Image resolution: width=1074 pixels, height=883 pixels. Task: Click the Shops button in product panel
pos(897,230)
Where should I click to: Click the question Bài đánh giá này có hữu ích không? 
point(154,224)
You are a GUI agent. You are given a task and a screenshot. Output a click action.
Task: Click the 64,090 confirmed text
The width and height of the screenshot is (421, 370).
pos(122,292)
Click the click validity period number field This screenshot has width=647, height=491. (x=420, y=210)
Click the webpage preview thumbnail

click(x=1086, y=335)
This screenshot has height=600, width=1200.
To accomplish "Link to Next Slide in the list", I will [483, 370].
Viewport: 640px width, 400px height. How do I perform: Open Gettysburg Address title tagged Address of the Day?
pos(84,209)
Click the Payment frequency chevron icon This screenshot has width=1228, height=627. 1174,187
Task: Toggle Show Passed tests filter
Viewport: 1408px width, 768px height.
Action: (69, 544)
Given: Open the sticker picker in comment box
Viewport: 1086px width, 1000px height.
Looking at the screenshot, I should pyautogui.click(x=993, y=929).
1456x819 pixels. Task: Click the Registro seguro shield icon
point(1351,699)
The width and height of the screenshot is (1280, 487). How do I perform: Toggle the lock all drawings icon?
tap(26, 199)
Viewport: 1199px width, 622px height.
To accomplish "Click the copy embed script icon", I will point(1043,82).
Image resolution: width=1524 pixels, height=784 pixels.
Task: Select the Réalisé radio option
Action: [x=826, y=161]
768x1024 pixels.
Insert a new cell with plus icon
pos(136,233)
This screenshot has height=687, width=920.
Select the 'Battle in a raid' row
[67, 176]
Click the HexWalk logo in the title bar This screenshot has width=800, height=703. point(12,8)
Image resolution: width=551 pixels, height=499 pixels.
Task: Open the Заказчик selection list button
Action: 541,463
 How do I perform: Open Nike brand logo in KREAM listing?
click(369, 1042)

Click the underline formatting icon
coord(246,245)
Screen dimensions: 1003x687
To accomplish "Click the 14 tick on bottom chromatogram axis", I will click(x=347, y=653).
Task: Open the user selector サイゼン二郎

**********

▶ **About this exercise**
Output the records above, each one exactly, with none left out.

▶ **Answer to this task**
Image resolution: width=1074 pixels, height=883 pixels. Task: Click the Shops button in product panel
pos(897,230)
Where should I click to: Click the question Bài đánh giá này có hữu ích không? 
point(154,224)
You are a GUI agent. You are given a task and a screenshot. Output a click action.
Task: Click the 64,090 confirmed text
The width and height of the screenshot is (421, 370).
pos(122,292)
Click the click validity period number field This screenshot has width=647, height=491. (x=420, y=210)
Click the webpage preview thumbnail

click(x=1086, y=335)
This screenshot has height=600, width=1200.
To accomplish "Link to Next Slide in the list", I will [483, 370].
Viewport: 640px width, 400px height. How do I perform: Open Gettysburg Address title tagged Address of the Day?
pos(84,209)
Click the Payment frequency chevron icon This screenshot has width=1228, height=627. 1174,187
Task: Toggle Show Passed tests filter
Viewport: 1408px width, 768px height.
Action: (69, 544)
Given: Open the sticker picker in comment box
Viewport: 1086px width, 1000px height.
Looking at the screenshot, I should pyautogui.click(x=993, y=929).
1456x819 pixels. Task: Click the Registro seguro shield icon
point(1351,699)
The width and height of the screenshot is (1280, 487). How do I perform: Toggle the lock all drawings icon?
tap(26, 199)
Viewport: 1199px width, 622px height.
To accomplish "Click the copy embed script icon", I will point(1043,82).
Image resolution: width=1524 pixels, height=784 pixels.
Task: Select the Réalisé radio option
Action: [x=826, y=161]
768x1024 pixels.
Insert a new cell with plus icon
pos(136,233)
This screenshot has height=687, width=920.
Select the 'Battle in a raid' row
[67, 176]
Click the HexWalk logo in the title bar This screenshot has width=800, height=703. point(12,8)
Image resolution: width=551 pixels, height=499 pixels.
Task: Open the Заказчик selection list button
Action: 541,463
 How do I perform: Open Nike brand logo in KREAM listing?
click(369, 1042)

Click the underline formatting icon
coord(246,245)
Screen dimensions: 1003x687
To accomplish "Click the 14 tick on bottom chromatogram axis", I will click(x=347, y=653).
Task: Open the user selector サイゼン二郎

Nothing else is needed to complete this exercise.